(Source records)
BEGIN
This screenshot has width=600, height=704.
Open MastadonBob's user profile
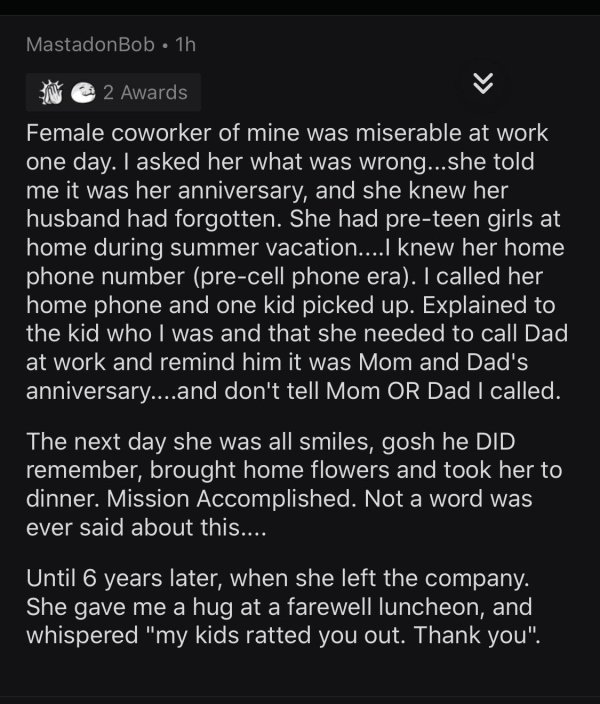[89, 45]
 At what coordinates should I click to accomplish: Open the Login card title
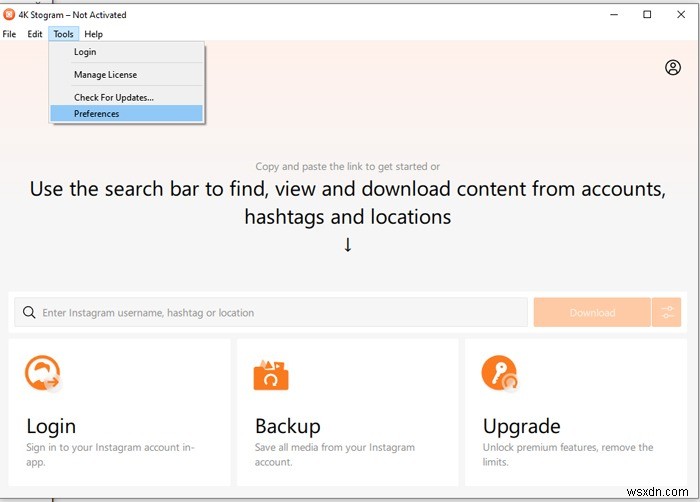51,426
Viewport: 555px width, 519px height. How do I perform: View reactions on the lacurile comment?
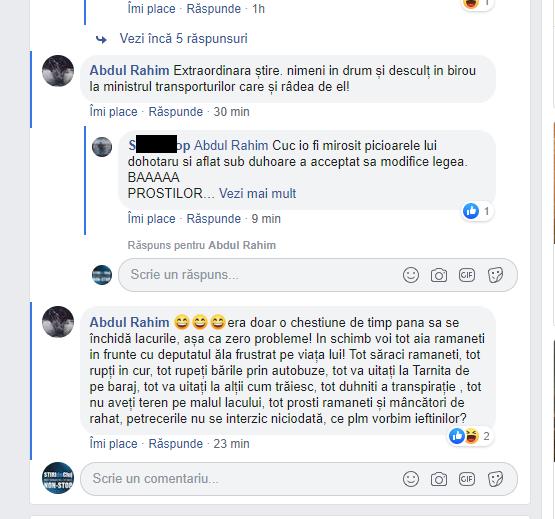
END
▶ [YOUR ASSIGNMENT]: Set the data above down again exactly as given, with no pictures.

▶ [FINISHED EXERCISE]:
This screenshot has width=600, height=704.
Open MastadonBob's user profile
[89, 45]
 At what coordinates should I click to accomplish: Open the Login card title
51,426
Viewport: 555px width, 519px height. How do I perform: View reactions on the lacurile comment?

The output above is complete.